The announcers and reporters are all native speakers of mainland Mandarin Chinese, and use only their native language when reporting the news. However, many broadcasts will include one or more brief audio clips from taped speeches or interviews that happened to be in English. In these cases, the person speaking English is presented at full volume for the duration of the audio clip, and after that, the Chinese reporter will summarize or discuss what the English speaker said. (This contrasts with the usual treatment of foreign language speakers in English news broadcasts, in which the volume of the foriegn speaker is reduced to a low background level and an interpreter provides a translation to English as a full-volume "voice-over".)
Full transcripts of VOA Mandarin news broadcasts are not created in the normal coarse of events, so the LDC established a subcontract with a qualified Mandarin-language transcription service, to produce full transcripts for every recorded episode. The transcripts are created using GB character encoding, and follow conventional practices for punctuation; the transcribers do not impose word segmentation on the text, since there are no widely accepted conventions for doing so.
On Feb. 20, 1998, the LDC began operation of a custom satellite downlink system for receiving VOA broadcasts directly from VOA's global satellite transmission network. The recording process consists of direct digital capture from the satellite transmission. The signal is transmitted using MPEG encoding, and the downlink system converts this to standard line audio output, which is fed directly to a standard DAT recorder.
There have been occasions when the the VOA satellite carrier signal was affected by poor reception quality, causing corruption of the MPEG encoded data streams for all VOA channels; when this happened, the audio output from the MPEG decoders was subject to intermittent distortions and drop-outs, lasting anywhere from a fraction of a second to several seconds.

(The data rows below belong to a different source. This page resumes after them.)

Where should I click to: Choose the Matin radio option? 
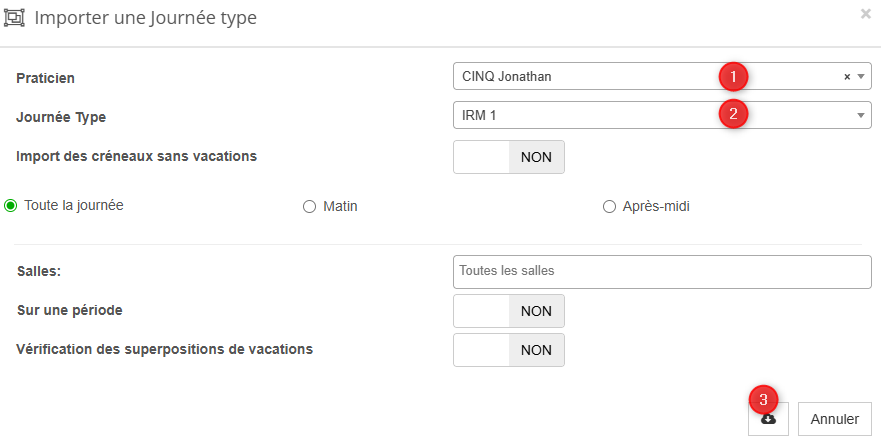(x=309, y=207)
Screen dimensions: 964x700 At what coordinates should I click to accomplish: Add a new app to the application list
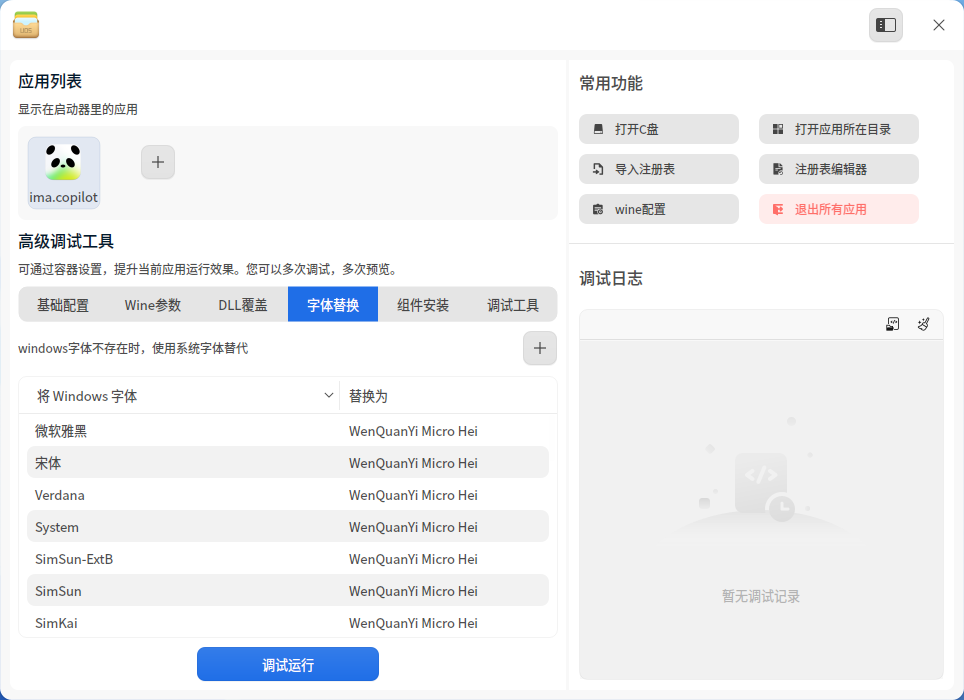[x=158, y=162]
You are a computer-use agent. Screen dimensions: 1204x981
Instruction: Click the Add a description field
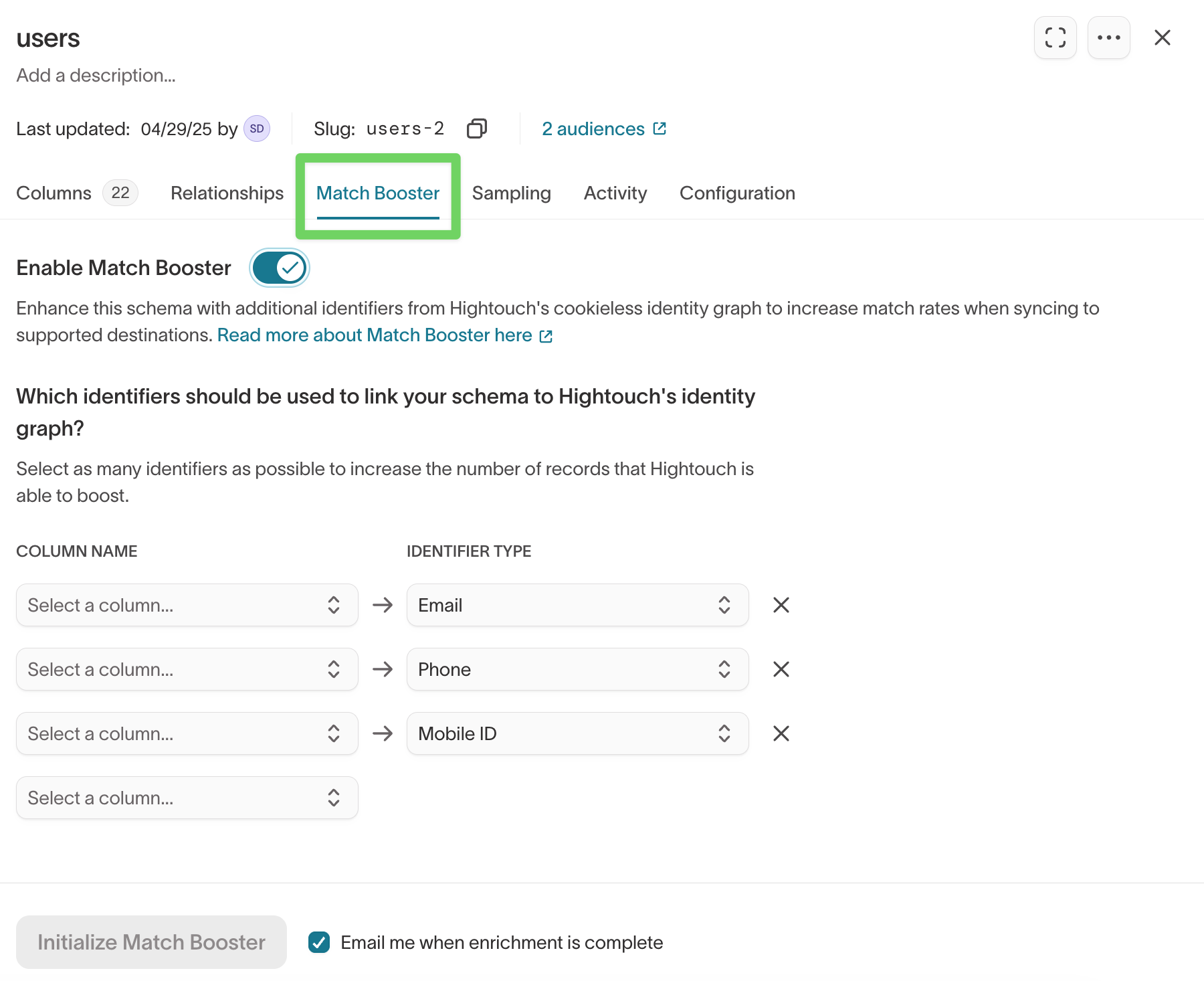pyautogui.click(x=96, y=75)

These in turn became part of our digital recording for the affected broadcasts. The problem varied in severity from day to day, but it is not uncommon for these distortions or drop-outs to appear two or three times in the course of a 60-minute broadcast.
The DAT recorder is controlled by a simple digital clock timer, which is set to turn the DAT recorder on during the one-hour broadcast. The recorder is set to go directly into recording mode (at 32KHz sample rate) on power-up.
The digital audio output from the DAT recorder is passed to a DATLink device for downsampling to 16KHz, and this in turn is connected to a Sun sparc workstation. A control process is scheduled to run on the workstation at broadcast time to sample from the DATLink for that hour. At the end of the hour, the DAT recorder shuts off, the waveform file is closed, and a quality check process is run on the waveform data to report the min and max sample values and check for peak clipping.
The results of the check are entered into an Oracle table with the file ID of the broadcast. If there is a problem with the waveform file, the DAT cartridge is checked, and if it was recorded correctly, it is used as the signal source to redo the waveform file capture. If the DAT recording showed a severe amount of distortions or drop-outs due to poor satellite reception, the episode was removed from the collection.
For every episode that is successfully recorded, a brief inspection of the waveform is made to divide it cleanly in half; four time stamp labels are set, marking the beginning and ending points for each program half (leaving out local station promotional messages at these boundaries). These time stamps are used to play back the two halves over the DATLink for recording onto the two sides of a 60-minute analog audio cassette tape. The cassette is then sent to the transcription service, and the service returns the completed transcript via ftp.
When the transcript arrives, it is filtered to produce the format used by the segmentation interface. The annotators' task is basically the same as for the video sources, except that the original story boundaries in the transcript do not have time stamps provided by the original transcriber. This means that the LDC annotator needs to spend somewhat more time to locate each story boundary in the waveform file, and place the correct time stamps for all boundaries into the transcript.